In the presented study, 13% of patients experienced hypoxia in the remimazolam group, reduced by about 39% in comparison to a third in the propofol group. The incidence of bradycardia was comparable between the propofol and remimazolam groups, a result similar to earlier published findings.24,32 One study had suggested that the administration of remimazolam and propofol had lowered autonomic nerve activity judging by hemodynamic measurements and heart rate variability before and after anesthesia.33 In patients undergoing cervical conization, bradycardia is a common concern because of the vagal reflex.6,34 In this research, the analgesic used was alfentanil, which did not quantitatively or clinically significantly affect the QT distance of patients’ ECGs.35 And comparing fentanyl and sufentanil, alfentanil had no appreciable statistical differences with regard to hemodynamic parameters.36 According to our outcomes, remimazolam did not increase the rate of bradycardia and it can be safely used in this patient population.

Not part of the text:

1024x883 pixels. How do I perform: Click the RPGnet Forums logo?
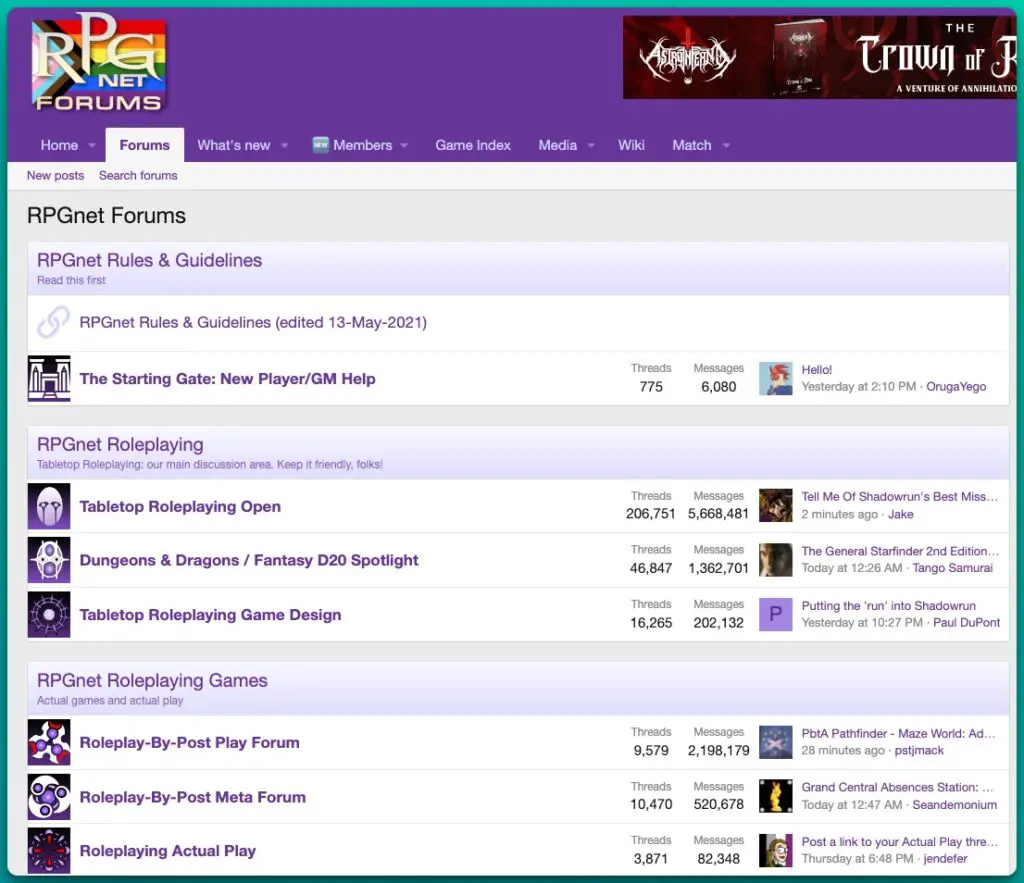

The awakening time and the time from the end of surgery to discharge from the operating room were longer in the remimazolam group, which was consistent with a previous report.37 In a randomized controlled study,25 the awakening time in the remimazolam combination with alfentanil group was slightly less than in the propofol combination with alfentanil group. In the present study, the period of time from the end of surgery to leaving the operating room for patients assigned to the remimazolam group was 15.5 ± 6.7 min. The time for full alertness to be regained was 19 ± 7 min after stopping the remimazolam continuous infusion in healthy male volunteers.38 All subjects stayed in the PACU and were observed for 30 min before they left the operating room.

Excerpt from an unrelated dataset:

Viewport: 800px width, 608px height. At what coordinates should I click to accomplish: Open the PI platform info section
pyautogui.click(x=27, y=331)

The findings of our study have important implications for clinical practice. Based on the safety profile demonstrated by the remimazolam-alfentanil anesthesia in patients undergoing cold knife cervical conization, this combination may be a superior choice compared to propofol-alfentanil. Additionally, the non-intubation anesthesia we utilized may be a more cost-effective option compared to laryngeal or tracheal intubation general anesthesia. These results may inform clinical decision-making and improve patient care in this population.

Limitations

The study had some limitations, including the fact that it was an open-label trial and that anesthesiologists were not blinded to treatment randomization. While our outcome assessor and follow-up staff were unaware of patient group information, there was still potential for bias because the anesthesiologist could influence the dosage of sedative and alfentanil. In addition, the patients who underwent day surgery were in good health. Therefore, it may not be possible to generalize the results to more diverse patient populations and other types of surgical procedures. Further research is needed to determine if the findings are applicable to different patient groups. Finally, some outcomes, such as postoperative nausea, vomiting and dizziness, were missing due to early discharge before follow-up.

Conclusion

Among patients undergoing cold knife cervical conization under non-intubation general anesthesia, remimazolam combination with alfentanil reduced the incidence of cardiopulmonary adverse events comparing to the propofol–alfentanil combination.

Acknowledgments

We thank the patients for their willingness to participate in this study. We thank the gynecologists for their support to our work.

Funding

The authors have no funding in this work.

Disclosure

The authors report no conflicts of interest in this work.